Dataset entries:
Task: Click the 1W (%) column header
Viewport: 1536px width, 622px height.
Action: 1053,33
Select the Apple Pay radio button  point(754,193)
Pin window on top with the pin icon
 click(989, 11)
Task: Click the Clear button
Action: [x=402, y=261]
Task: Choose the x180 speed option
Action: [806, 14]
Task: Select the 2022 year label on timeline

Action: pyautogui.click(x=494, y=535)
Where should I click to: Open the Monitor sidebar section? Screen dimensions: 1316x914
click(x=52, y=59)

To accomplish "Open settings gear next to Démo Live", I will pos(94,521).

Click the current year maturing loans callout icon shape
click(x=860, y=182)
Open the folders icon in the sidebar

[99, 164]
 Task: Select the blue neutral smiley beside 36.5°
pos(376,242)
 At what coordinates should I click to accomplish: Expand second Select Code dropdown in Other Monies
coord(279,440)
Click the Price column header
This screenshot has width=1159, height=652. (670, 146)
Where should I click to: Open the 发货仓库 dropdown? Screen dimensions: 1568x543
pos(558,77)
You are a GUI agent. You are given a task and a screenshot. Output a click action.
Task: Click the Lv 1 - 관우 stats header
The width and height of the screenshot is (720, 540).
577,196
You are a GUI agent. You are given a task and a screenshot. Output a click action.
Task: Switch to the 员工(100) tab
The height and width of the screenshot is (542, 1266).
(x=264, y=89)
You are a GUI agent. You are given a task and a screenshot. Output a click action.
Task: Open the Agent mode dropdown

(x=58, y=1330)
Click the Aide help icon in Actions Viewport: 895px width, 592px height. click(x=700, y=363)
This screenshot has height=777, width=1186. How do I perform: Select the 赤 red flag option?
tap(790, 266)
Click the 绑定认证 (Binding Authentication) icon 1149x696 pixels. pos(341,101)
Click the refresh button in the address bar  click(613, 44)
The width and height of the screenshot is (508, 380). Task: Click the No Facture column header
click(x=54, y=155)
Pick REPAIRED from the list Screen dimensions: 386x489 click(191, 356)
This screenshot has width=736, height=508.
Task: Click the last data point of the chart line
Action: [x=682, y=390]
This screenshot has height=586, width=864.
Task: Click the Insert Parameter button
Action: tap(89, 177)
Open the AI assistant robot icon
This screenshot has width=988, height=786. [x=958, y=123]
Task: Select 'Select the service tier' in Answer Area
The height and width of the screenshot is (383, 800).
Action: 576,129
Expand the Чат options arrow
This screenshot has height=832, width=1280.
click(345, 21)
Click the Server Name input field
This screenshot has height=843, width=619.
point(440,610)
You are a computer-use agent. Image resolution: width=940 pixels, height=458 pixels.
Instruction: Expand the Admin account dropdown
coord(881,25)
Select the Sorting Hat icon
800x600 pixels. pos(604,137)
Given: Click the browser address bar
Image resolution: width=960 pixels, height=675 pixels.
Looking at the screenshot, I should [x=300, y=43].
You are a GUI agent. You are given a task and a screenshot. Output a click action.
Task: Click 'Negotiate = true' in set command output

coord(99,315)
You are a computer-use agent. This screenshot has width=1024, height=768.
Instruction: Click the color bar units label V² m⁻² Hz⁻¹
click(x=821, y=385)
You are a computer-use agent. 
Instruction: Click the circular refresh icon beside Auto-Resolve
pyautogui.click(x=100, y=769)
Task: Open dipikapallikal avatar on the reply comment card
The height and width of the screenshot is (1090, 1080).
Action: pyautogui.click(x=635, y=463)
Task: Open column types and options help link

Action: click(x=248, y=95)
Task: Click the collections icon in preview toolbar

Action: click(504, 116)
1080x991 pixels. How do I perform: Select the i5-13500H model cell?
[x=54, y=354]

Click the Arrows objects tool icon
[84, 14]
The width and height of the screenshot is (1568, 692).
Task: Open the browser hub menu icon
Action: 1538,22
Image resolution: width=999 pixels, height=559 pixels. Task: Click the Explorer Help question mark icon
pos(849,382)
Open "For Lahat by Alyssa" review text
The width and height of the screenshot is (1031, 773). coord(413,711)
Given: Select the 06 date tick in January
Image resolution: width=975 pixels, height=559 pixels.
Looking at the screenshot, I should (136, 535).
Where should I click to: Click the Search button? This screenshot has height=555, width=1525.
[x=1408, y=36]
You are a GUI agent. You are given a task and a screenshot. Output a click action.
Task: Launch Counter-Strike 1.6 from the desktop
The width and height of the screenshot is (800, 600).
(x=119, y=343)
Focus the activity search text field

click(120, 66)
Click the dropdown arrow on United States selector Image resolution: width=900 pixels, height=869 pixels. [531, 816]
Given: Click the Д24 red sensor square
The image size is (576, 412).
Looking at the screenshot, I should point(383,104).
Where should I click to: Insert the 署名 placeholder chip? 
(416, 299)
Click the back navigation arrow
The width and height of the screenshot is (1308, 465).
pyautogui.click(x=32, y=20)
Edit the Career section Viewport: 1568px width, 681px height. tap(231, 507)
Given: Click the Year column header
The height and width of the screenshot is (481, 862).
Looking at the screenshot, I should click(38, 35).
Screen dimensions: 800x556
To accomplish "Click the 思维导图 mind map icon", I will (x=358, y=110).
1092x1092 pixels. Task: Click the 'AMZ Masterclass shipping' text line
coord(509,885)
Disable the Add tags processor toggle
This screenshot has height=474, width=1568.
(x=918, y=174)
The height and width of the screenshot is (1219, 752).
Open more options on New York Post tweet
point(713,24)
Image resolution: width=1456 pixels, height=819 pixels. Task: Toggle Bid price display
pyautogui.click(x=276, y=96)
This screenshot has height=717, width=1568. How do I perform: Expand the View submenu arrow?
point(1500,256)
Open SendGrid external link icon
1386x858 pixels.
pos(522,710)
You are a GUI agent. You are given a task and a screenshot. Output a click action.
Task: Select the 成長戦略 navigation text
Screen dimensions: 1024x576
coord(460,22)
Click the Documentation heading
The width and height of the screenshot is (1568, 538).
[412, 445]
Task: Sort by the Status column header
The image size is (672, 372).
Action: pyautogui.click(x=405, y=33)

Your goal:
From the first line to the last, retype the data exactly.

Exercise answer:
Task: Click the 1W (%) column header
Viewport: 1536px width, 622px height.
Action: 1053,33
Select the Apple Pay radio button  point(754,193)
Pin window on top with the pin icon
 click(989, 11)
Task: Click the Clear button
Action: [x=402, y=261]
Task: Choose the x180 speed option
Action: [806, 14]
Task: Select the 2022 year label on timeline

Action: pyautogui.click(x=494, y=535)
Where should I click to: Open the Monitor sidebar section? Screen dimensions: 1316x914
click(x=52, y=59)

To accomplish "Open settings gear next to Démo Live", I will pos(94,521).

Click the current year maturing loans callout icon shape
click(x=860, y=182)
Open the folders icon in the sidebar

[99, 164]
 Task: Select the blue neutral smiley beside 36.5°
pos(376,242)
 At what coordinates should I click to accomplish: Expand second Select Code dropdown in Other Monies
coord(279,440)
Click the Price column header
This screenshot has width=1159, height=652. (670, 146)
Where should I click to: Open the 发货仓库 dropdown? Screen dimensions: 1568x543
pos(558,77)
You are a GUI agent. You are given a task and a screenshot. Output a click action.
Task: Click the Lv 1 - 관우 stats header
The width and height of the screenshot is (720, 540).
577,196
You are a GUI agent. You are given a task and a screenshot. Output a click action.
Task: Switch to the 员工(100) tab
The height and width of the screenshot is (542, 1266).
(x=264, y=89)
You are a GUI agent. You are given a task and a screenshot. Output a click action.
Task: Open the Agent mode dropdown

(x=58, y=1330)
Click the Aide help icon in Actions Viewport: 895px width, 592px height. click(x=700, y=363)
This screenshot has height=777, width=1186. How do I perform: Select the 赤 red flag option?
tap(790, 266)
Click the 绑定认证 (Binding Authentication) icon 1149x696 pixels. pos(341,101)
Click the refresh button in the address bar  click(613, 44)
The width and height of the screenshot is (508, 380). Task: Click the No Facture column header
click(x=54, y=155)
Pick REPAIRED from the list Screen dimensions: 386x489 click(191, 356)
This screenshot has width=736, height=508.
Task: Click the last data point of the chart line
Action: [x=682, y=390]
This screenshot has height=586, width=864.
Task: Click the Insert Parameter button
Action: tap(89, 177)
Open the AI assistant robot icon
This screenshot has width=988, height=786. [x=958, y=123]
Task: Select 'Select the service tier' in Answer Area
The height and width of the screenshot is (383, 800).
Action: 576,129
Expand the Чат options arrow
This screenshot has height=832, width=1280.
click(345, 21)
Click the Server Name input field
This screenshot has height=843, width=619.
point(440,610)
You are a computer-use agent. Image resolution: width=940 pixels, height=458 pixels.
Instruction: Expand the Admin account dropdown
coord(881,25)
Select the Sorting Hat icon
800x600 pixels. pos(604,137)
Given: Click the browser address bar
Image resolution: width=960 pixels, height=675 pixels.
Looking at the screenshot, I should [x=300, y=43].
You are a GUI agent. You are given a task and a screenshot. Output a click action.
Task: Click 'Negotiate = true' in set command output

coord(99,315)
You are a computer-use agent. This screenshot has width=1024, height=768.
Instruction: Click the color bar units label V² m⁻² Hz⁻¹
click(x=821, y=385)
You are a computer-use agent. 
Instruction: Click the circular refresh icon beside Auto-Resolve
pyautogui.click(x=100, y=769)
Task: Open dipikapallikal avatar on the reply comment card
The height and width of the screenshot is (1090, 1080).
Action: pyautogui.click(x=635, y=463)
Task: Open column types and options help link

Action: click(x=248, y=95)
Task: Click the collections icon in preview toolbar

Action: click(504, 116)
1080x991 pixels. How do I perform: Select the i5-13500H model cell?
[x=54, y=354]

Click the Arrows objects tool icon
[84, 14]
The width and height of the screenshot is (1568, 692).
Task: Open the browser hub menu icon
Action: 1538,22
Image resolution: width=999 pixels, height=559 pixels. Task: Click the Explorer Help question mark icon
pos(849,382)
Open "For Lahat by Alyssa" review text
The width and height of the screenshot is (1031, 773). coord(413,711)
Given: Select the 06 date tick in January
Image resolution: width=975 pixels, height=559 pixels.
Looking at the screenshot, I should (136, 535).
Where should I click to: Click the Search button? This screenshot has height=555, width=1525.
[x=1408, y=36]
You are a GUI agent. You are given a task and a screenshot. Output a click action.
Task: Launch Counter-Strike 1.6 from the desktop
The width and height of the screenshot is (800, 600).
(x=119, y=343)
Focus the activity search text field

click(120, 66)
Click the dropdown arrow on United States selector Image resolution: width=900 pixels, height=869 pixels. [531, 816]
Given: Click the Д24 red sensor square
The image size is (576, 412).
Looking at the screenshot, I should point(383,104).
Where should I click to: Insert the 署名 placeholder chip? 
(416, 299)
Click the back navigation arrow
The width and height of the screenshot is (1308, 465).
pyautogui.click(x=32, y=20)
Edit the Career section Viewport: 1568px width, 681px height. tap(231, 507)
Given: Click the Year column header
The height and width of the screenshot is (481, 862).
Looking at the screenshot, I should click(38, 35).
Screen dimensions: 800x556
To accomplish "Click the 思维导图 mind map icon", I will (x=358, y=110).
1092x1092 pixels. Task: Click the 'AMZ Masterclass shipping' text line
coord(509,885)
Disable the Add tags processor toggle
This screenshot has height=474, width=1568.
(x=918, y=174)
The height and width of the screenshot is (1219, 752).
Open more options on New York Post tweet
point(713,24)
Image resolution: width=1456 pixels, height=819 pixels. Task: Toggle Bid price display
pyautogui.click(x=276, y=96)
This screenshot has height=717, width=1568. How do I perform: Expand the View submenu arrow?
point(1500,256)
Open SendGrid external link icon
1386x858 pixels.
pos(522,710)
You are a GUI agent. You are given a task and a screenshot. Output a click action.
Task: Select the 成長戦略 navigation text
Screen dimensions: 1024x576
coord(460,22)
Click the Documentation heading
The width and height of the screenshot is (1568, 538).
[412, 445]
Task: Sort by the Status column header
The image size is (672, 372).
Action: pyautogui.click(x=405, y=33)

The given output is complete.